The Devil's Double

Critic rating:

Glamour masks the face of evil

By Michael O'Sullivan

Friday, Aug 05, 2011

In the absorbing but inconsequential "The Devil's Double," Uday Hussein, the even more lunatic son of the lunatic Saddam Hussein, says something strange to the man he has hired as his reluctant body double. When his uncanny look-alike, Latif Yahia (who, like Uday, is played by Dominic Cooper), has had enough of assassins' bullets and his violently deranged boss's behavior, Uday tell Latif that he can't quit because, as Uday puts it, "I love you too much." To which the hapless doppelganger responds, "You only love Uday."

The movie, it seems, is similarly lovestruck.

There are two fascinating characters - and one fascinating actor - at the heart of the film, which is set in late-1980s and early-1990s Iraq and is interspersed with news footage of the war in Kuwait. With little more than the help of a bucktoothed dental prosthesis, Cooper changes his demeanor, voice, laugh and even his walk so utterly that, when watching Uday and Latif share the screen, it's easy to forget that it's the same guy playing both parts. Where Uday is hyperactive, impulsive and psychotic, Latif is slow, deliberate and introspective.

Cooper's performance is really threefold. He doesn't have to play only Uday and Latif, but also Latif "doing" Uday.

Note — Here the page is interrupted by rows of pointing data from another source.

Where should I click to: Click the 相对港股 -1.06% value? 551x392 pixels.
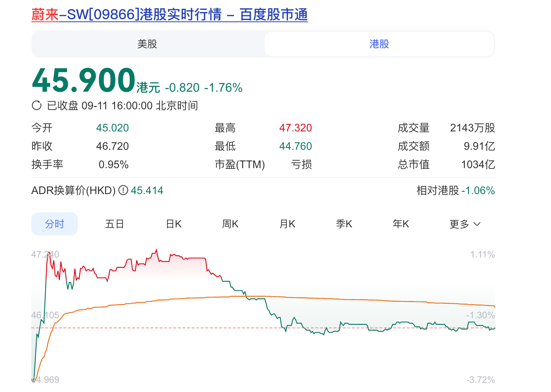[x=478, y=190]
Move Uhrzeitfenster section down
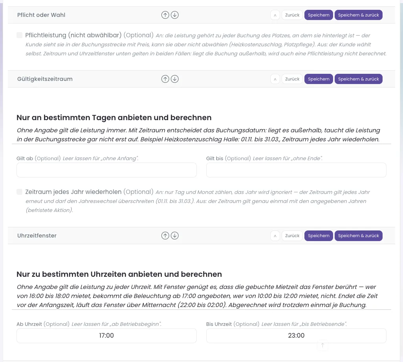Viewport: 403px width, 362px height. (175, 236)
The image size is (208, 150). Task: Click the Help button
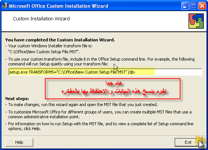[19, 142]
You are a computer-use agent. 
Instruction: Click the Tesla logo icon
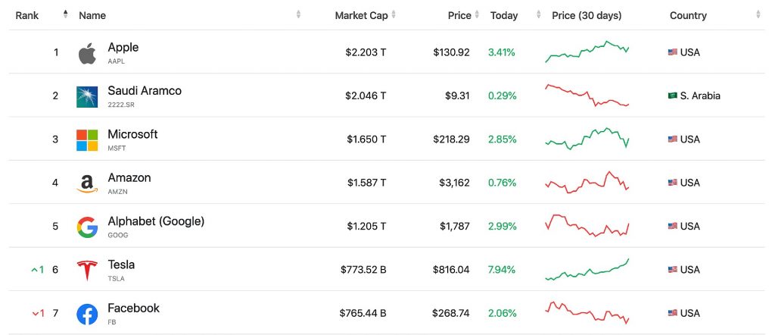(87, 271)
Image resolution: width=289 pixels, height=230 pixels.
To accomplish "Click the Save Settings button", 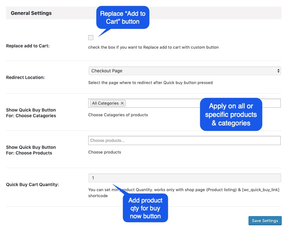I will 265,221.
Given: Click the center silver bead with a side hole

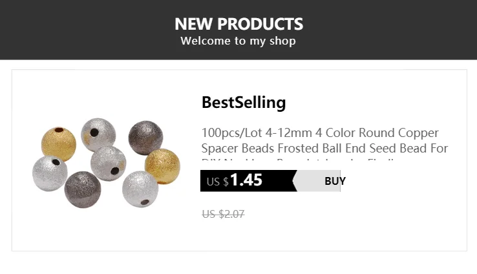Looking at the screenshot, I should coord(108,163).
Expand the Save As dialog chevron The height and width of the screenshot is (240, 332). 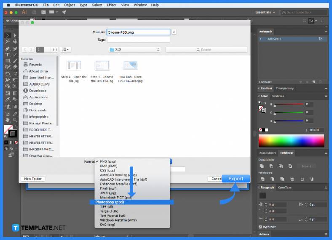tap(174, 32)
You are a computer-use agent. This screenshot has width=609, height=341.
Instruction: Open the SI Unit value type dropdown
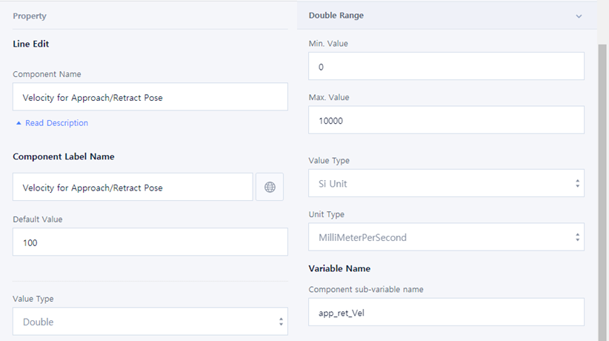click(446, 184)
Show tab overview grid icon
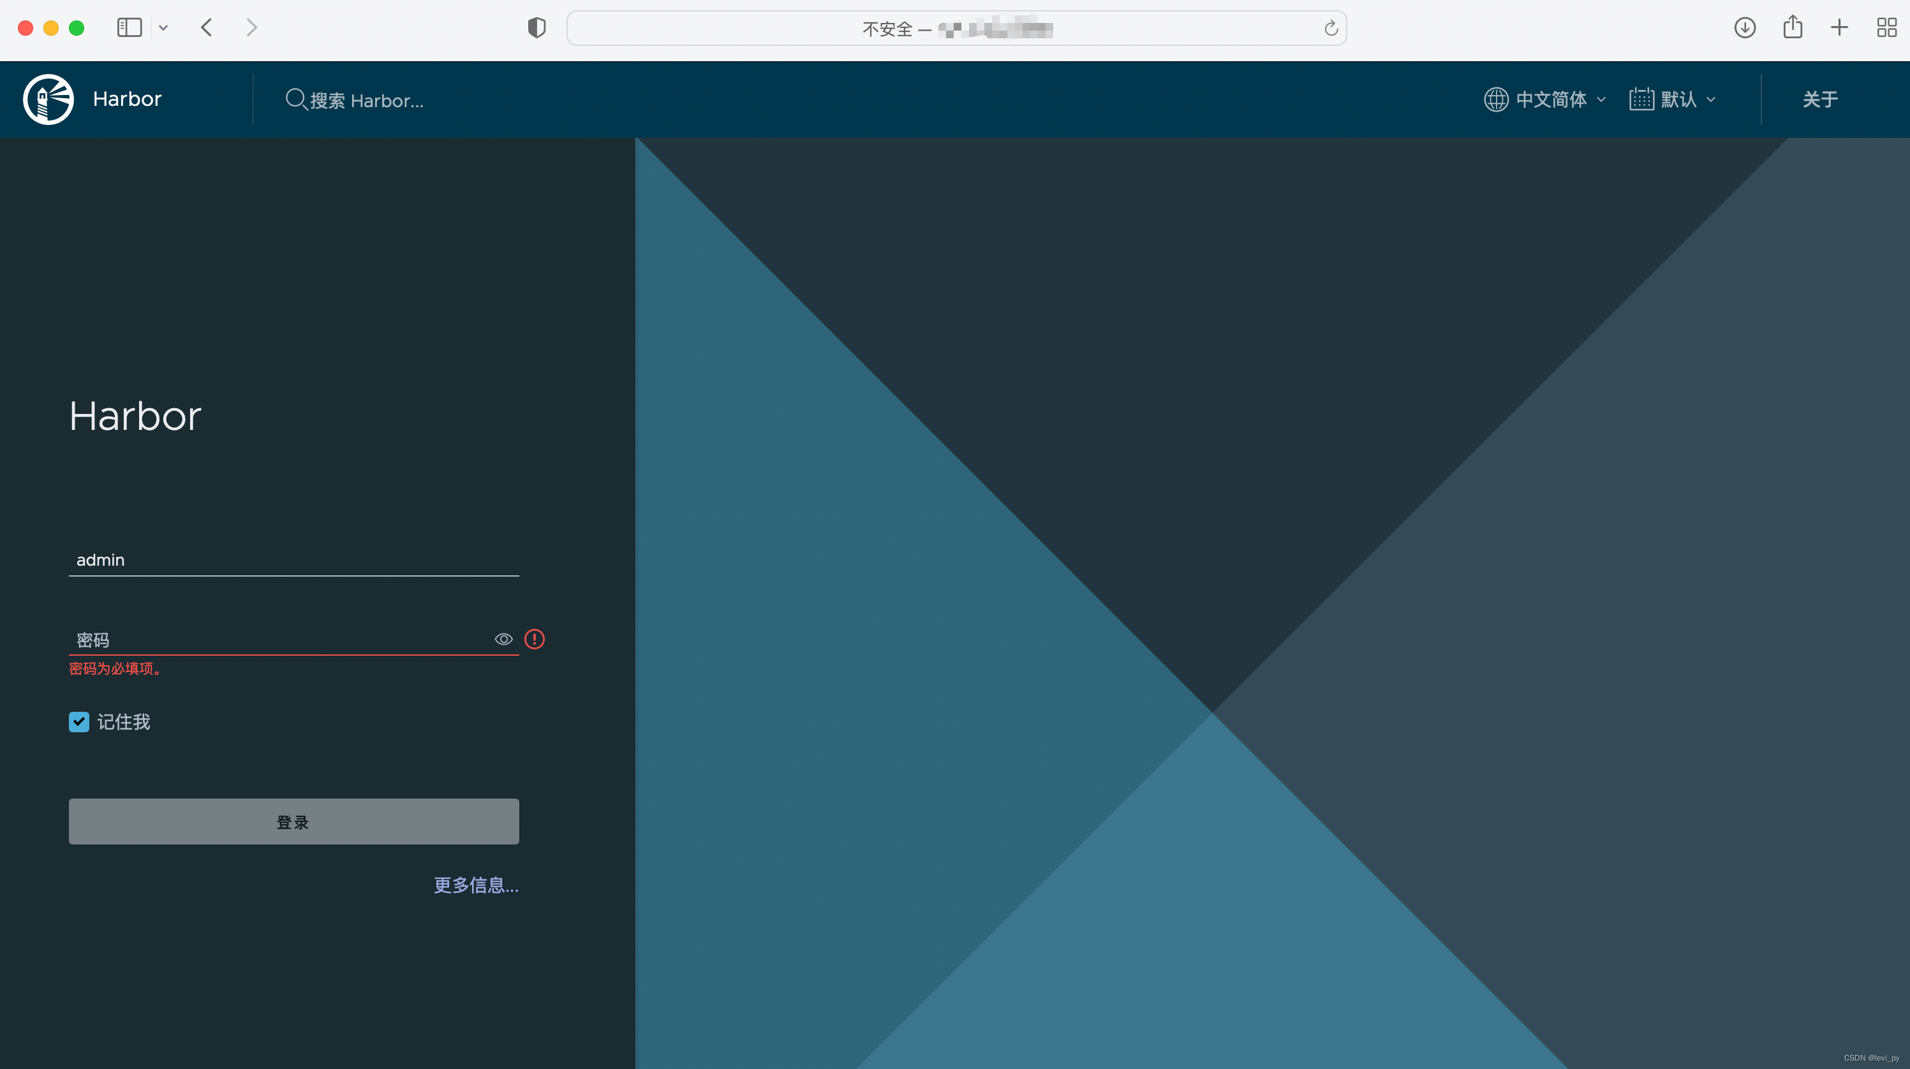1910x1069 pixels. click(x=1886, y=28)
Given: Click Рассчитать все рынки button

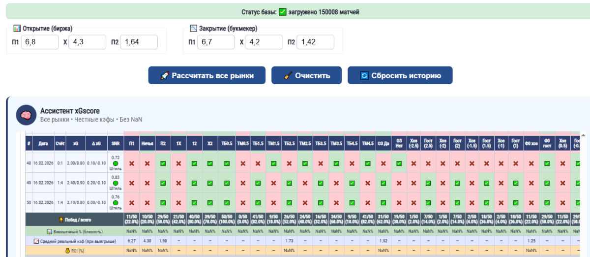Looking at the screenshot, I should coord(207,75).
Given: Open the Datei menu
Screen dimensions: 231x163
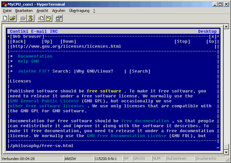Looking at the screenshot, I should (7, 11).
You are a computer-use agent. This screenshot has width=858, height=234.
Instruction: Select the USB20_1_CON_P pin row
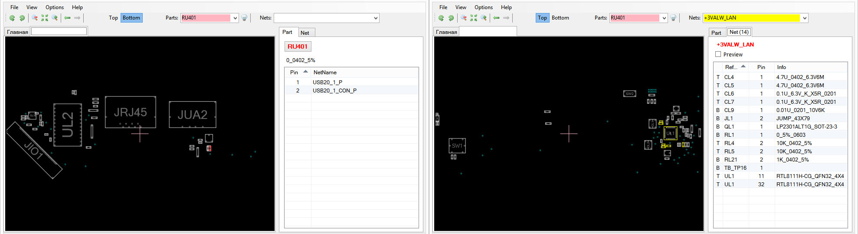(x=334, y=90)
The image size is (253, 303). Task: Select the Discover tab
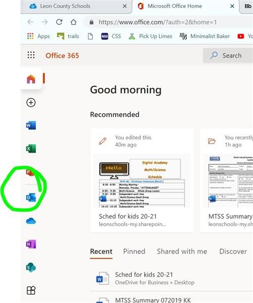233,251
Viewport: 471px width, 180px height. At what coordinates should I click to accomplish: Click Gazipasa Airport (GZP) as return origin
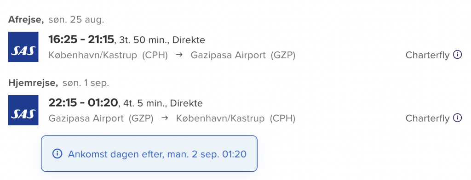(101, 119)
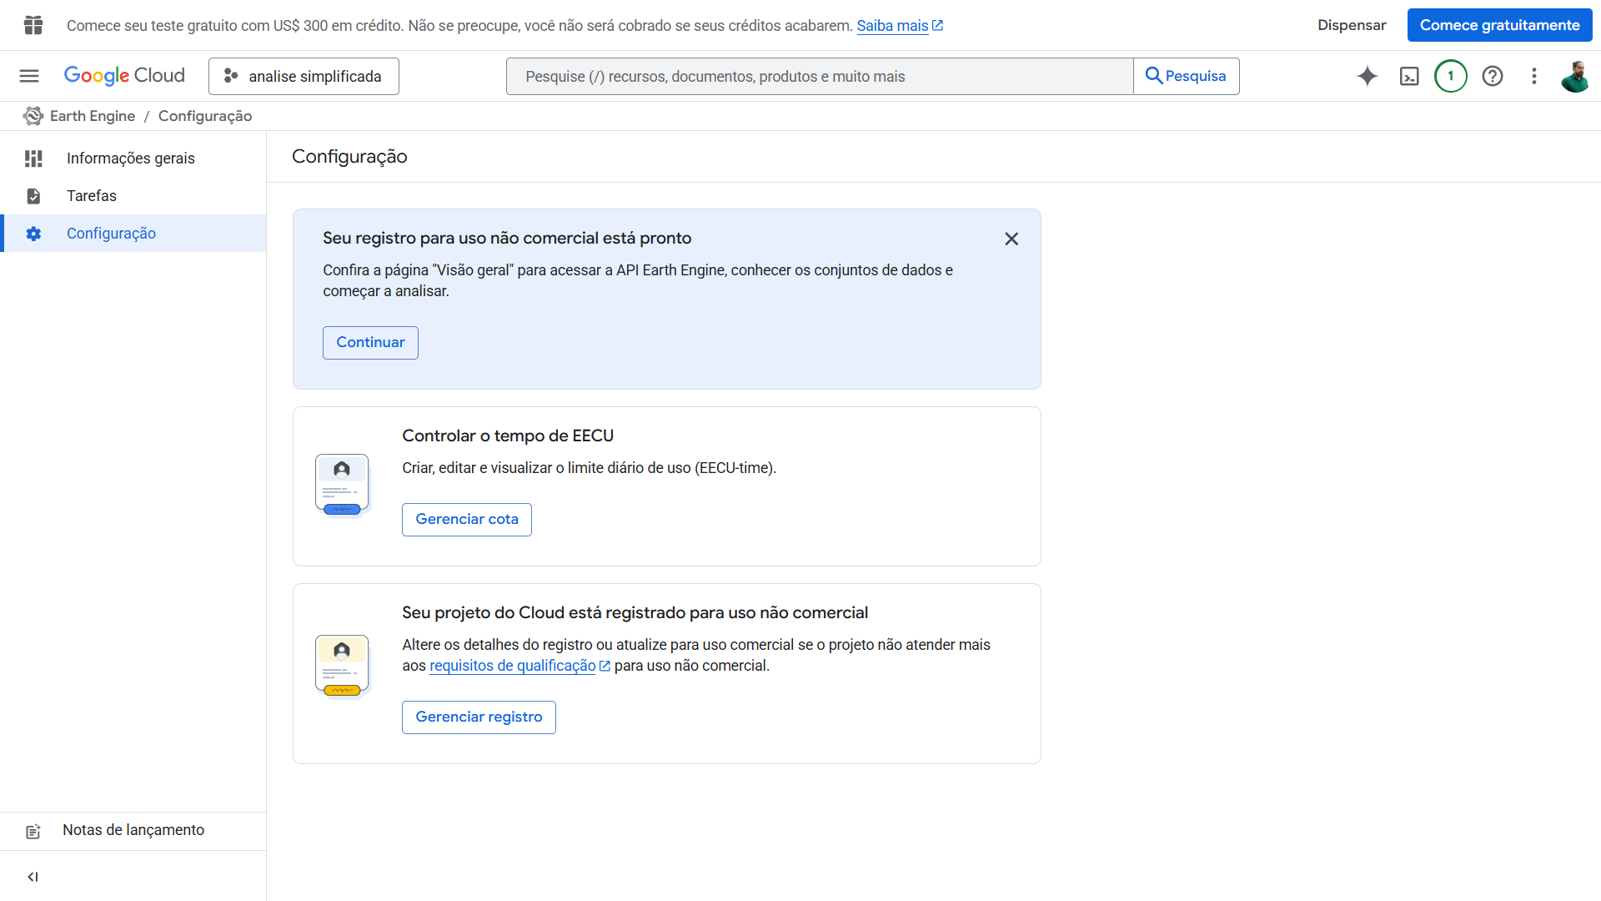Screen dimensions: 1601x901
Task: Open requisitos de qualificação link
Action: click(x=512, y=666)
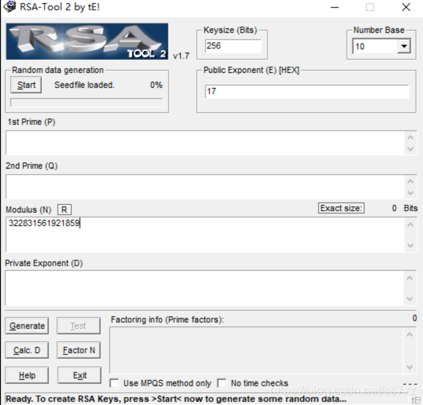Click the Keysize (Bits) input field

click(x=232, y=46)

It's a tour de force, and the film's greatest strength.

But director Lee Tamahori's movie - adapted by writer Michael Thomas from a memoir by Latif Yahia, Uday's real-life body double - has eyes only for Uday.

Much of this has to do with Cooper himself. He makes Uday so watchable, it's hard to take your eyes off him, if only for fear of what the character might do next. Rape follows disemboweling follows torture, with little warning. Cooper tears into the part with evil glee.

But some of the swooning is also due to the storytelling, which at times seems a little too enamored of Uday for its own good. The women, the drugs, the guns, the unchecked - and, quite frankly, unearned - power are all glamorized, as in a crime thriller.

Uday is clearly depicted as the villain; he's a murdering, drug-addicted rapist. But the film's disapproval of his moral bankruptcy is undermined by a slick filmmaking style that drools a little too heavily over Uday's expensive sports cars, Armani suits, $10,000 watches, scantily clad women and mountains of cocaine.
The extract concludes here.